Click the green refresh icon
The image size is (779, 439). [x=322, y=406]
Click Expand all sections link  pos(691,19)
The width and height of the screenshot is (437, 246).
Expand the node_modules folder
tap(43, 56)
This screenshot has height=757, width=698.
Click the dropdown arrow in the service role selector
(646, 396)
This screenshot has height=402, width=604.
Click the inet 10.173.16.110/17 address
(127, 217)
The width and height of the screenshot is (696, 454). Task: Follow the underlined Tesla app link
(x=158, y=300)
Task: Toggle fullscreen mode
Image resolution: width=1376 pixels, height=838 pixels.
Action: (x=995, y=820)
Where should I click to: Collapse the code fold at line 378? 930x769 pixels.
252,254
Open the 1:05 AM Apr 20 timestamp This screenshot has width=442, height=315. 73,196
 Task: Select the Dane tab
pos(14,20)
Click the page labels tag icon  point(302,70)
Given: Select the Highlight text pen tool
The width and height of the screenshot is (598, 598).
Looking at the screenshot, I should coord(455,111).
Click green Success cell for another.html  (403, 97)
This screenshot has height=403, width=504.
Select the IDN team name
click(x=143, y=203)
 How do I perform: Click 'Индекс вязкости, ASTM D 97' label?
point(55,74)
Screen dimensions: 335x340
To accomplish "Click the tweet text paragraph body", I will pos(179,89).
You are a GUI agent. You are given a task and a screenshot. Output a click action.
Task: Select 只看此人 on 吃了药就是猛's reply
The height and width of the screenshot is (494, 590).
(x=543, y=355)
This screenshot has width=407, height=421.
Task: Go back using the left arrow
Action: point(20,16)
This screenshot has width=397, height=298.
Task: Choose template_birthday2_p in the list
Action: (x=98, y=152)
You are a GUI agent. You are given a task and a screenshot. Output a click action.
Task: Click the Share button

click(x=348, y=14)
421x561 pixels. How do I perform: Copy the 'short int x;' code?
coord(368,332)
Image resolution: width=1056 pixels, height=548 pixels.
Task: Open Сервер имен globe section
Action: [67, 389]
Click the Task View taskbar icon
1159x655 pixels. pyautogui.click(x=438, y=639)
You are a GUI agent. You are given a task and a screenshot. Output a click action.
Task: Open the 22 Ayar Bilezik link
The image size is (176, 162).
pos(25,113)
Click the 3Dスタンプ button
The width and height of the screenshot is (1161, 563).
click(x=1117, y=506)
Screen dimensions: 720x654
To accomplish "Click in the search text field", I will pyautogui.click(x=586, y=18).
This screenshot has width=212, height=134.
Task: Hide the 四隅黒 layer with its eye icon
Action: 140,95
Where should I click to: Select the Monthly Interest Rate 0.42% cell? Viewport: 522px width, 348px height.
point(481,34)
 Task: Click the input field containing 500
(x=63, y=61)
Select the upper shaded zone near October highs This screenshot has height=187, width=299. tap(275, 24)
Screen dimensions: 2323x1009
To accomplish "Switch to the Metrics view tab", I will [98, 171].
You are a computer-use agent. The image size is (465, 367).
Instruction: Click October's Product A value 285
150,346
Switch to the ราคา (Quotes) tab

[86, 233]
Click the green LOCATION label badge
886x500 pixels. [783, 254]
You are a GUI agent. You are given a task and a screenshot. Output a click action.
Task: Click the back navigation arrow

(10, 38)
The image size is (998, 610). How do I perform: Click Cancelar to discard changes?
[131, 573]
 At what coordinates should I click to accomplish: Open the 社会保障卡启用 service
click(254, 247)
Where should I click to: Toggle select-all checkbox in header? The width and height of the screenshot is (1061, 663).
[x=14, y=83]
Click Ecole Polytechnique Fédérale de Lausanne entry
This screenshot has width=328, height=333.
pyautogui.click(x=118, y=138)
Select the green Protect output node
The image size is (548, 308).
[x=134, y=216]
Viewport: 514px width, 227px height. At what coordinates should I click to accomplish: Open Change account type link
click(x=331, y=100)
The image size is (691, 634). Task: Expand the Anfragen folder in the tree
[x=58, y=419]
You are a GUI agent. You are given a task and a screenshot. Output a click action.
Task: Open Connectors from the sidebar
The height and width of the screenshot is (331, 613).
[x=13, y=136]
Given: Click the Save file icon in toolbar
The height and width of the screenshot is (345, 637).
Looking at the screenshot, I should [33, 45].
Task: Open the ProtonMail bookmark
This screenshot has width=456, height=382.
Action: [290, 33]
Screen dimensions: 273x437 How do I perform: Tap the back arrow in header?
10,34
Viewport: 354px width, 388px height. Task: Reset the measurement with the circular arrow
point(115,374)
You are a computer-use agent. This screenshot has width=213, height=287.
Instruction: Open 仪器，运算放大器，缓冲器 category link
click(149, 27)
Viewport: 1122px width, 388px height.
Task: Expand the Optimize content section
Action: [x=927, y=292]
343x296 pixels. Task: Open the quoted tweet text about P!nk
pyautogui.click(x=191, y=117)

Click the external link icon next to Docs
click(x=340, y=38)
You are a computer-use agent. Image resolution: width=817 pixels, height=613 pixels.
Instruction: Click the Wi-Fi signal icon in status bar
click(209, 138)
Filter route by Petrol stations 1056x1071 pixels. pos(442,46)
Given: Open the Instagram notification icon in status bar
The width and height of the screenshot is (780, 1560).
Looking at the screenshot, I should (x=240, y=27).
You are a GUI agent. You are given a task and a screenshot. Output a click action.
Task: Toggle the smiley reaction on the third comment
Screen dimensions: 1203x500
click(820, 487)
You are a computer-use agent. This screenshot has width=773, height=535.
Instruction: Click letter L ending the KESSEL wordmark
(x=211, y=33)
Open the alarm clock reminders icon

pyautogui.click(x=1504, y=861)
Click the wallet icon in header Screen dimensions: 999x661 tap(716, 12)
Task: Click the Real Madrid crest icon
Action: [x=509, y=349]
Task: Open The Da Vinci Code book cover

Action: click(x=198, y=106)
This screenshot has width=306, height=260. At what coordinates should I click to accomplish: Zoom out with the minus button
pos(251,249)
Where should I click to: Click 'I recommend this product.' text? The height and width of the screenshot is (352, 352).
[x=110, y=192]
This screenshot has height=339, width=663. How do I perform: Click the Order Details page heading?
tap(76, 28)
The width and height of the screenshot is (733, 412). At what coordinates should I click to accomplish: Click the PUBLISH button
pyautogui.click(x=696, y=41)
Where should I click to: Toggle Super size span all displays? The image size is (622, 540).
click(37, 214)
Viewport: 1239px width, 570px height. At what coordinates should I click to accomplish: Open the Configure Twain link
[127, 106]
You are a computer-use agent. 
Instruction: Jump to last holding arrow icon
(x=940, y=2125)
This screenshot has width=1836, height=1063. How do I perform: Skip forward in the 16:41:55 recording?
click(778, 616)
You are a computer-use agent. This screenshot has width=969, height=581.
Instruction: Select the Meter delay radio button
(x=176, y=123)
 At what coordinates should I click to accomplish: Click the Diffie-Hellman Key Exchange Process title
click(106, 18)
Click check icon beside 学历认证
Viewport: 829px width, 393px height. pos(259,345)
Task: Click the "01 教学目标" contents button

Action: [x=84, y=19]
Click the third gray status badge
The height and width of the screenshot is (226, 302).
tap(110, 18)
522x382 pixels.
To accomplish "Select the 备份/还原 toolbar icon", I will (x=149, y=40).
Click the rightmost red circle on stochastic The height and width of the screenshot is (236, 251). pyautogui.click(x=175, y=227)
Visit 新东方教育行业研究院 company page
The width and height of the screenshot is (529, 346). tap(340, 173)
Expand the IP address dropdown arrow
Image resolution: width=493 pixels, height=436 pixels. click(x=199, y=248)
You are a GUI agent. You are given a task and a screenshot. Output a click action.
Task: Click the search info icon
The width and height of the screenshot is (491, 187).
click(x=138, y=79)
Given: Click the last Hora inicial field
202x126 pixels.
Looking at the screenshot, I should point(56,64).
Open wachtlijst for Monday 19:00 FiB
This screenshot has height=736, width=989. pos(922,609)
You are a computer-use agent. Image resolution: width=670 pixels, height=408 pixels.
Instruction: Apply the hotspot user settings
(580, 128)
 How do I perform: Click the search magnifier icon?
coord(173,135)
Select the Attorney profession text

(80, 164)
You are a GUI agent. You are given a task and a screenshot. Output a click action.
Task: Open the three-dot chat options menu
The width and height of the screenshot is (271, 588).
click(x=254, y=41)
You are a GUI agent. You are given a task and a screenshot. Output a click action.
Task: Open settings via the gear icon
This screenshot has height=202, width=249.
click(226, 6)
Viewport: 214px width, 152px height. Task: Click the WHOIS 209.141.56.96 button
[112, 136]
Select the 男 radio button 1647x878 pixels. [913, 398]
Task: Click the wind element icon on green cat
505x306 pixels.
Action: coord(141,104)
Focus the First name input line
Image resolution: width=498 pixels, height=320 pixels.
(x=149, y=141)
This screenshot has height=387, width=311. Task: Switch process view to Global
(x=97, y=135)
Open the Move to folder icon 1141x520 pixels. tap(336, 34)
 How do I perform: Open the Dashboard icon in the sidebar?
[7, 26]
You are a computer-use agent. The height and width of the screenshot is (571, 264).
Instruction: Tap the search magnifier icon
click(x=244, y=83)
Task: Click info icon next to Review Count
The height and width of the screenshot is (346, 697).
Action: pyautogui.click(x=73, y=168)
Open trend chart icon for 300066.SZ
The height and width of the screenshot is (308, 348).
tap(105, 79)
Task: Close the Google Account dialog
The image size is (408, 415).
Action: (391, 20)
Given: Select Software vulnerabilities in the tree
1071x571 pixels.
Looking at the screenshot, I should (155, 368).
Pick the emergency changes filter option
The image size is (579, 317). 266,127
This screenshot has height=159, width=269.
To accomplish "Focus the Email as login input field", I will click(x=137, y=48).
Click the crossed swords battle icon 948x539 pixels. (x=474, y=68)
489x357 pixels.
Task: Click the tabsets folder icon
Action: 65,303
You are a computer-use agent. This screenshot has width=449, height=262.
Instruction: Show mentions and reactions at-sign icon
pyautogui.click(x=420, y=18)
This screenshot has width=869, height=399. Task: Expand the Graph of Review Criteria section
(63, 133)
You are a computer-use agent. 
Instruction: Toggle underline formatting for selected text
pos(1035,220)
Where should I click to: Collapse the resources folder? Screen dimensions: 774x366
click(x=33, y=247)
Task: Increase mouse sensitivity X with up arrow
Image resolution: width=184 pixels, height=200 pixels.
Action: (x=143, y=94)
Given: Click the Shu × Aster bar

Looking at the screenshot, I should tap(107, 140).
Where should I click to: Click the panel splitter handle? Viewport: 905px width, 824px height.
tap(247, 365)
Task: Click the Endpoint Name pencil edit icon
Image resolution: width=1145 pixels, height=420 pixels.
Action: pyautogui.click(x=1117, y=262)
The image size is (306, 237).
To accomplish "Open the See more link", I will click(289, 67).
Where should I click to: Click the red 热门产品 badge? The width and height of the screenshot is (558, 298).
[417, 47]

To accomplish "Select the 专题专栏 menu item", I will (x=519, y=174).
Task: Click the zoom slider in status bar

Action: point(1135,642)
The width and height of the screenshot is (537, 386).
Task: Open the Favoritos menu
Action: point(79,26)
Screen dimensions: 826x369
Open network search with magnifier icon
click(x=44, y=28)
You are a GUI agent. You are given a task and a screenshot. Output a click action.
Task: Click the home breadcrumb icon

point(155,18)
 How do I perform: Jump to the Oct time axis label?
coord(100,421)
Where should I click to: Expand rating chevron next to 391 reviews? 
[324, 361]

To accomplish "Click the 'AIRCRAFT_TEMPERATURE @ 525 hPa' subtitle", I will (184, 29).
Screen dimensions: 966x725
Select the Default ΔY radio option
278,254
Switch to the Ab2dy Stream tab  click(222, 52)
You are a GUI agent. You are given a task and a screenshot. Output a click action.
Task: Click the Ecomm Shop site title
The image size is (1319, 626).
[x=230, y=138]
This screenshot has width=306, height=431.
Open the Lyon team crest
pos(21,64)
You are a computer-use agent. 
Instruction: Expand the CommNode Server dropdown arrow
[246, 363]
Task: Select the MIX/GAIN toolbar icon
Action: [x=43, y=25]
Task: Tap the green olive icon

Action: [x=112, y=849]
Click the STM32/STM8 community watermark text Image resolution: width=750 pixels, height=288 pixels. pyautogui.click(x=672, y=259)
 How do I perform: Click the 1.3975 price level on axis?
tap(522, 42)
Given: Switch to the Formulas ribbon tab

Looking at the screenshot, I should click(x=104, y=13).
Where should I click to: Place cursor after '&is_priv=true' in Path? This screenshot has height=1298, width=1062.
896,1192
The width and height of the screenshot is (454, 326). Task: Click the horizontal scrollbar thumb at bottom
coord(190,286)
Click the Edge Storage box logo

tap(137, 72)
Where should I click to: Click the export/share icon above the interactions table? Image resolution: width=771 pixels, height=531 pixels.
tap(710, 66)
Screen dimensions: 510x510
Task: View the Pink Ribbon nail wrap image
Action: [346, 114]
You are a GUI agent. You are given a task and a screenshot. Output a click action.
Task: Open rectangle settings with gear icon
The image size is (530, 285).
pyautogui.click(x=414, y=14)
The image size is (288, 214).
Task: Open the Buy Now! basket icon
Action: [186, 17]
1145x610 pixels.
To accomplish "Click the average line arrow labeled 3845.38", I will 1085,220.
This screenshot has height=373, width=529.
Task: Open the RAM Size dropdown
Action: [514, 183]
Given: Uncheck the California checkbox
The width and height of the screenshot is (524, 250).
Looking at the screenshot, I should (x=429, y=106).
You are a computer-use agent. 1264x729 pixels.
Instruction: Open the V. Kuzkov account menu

## EXERCISE REQUIREMENTS
Collect each line of the entries that has the word "info", copying it in full.

## WRITTEN ANSWER
Task: Click the search info icon
Task: Click info icon next to Review Count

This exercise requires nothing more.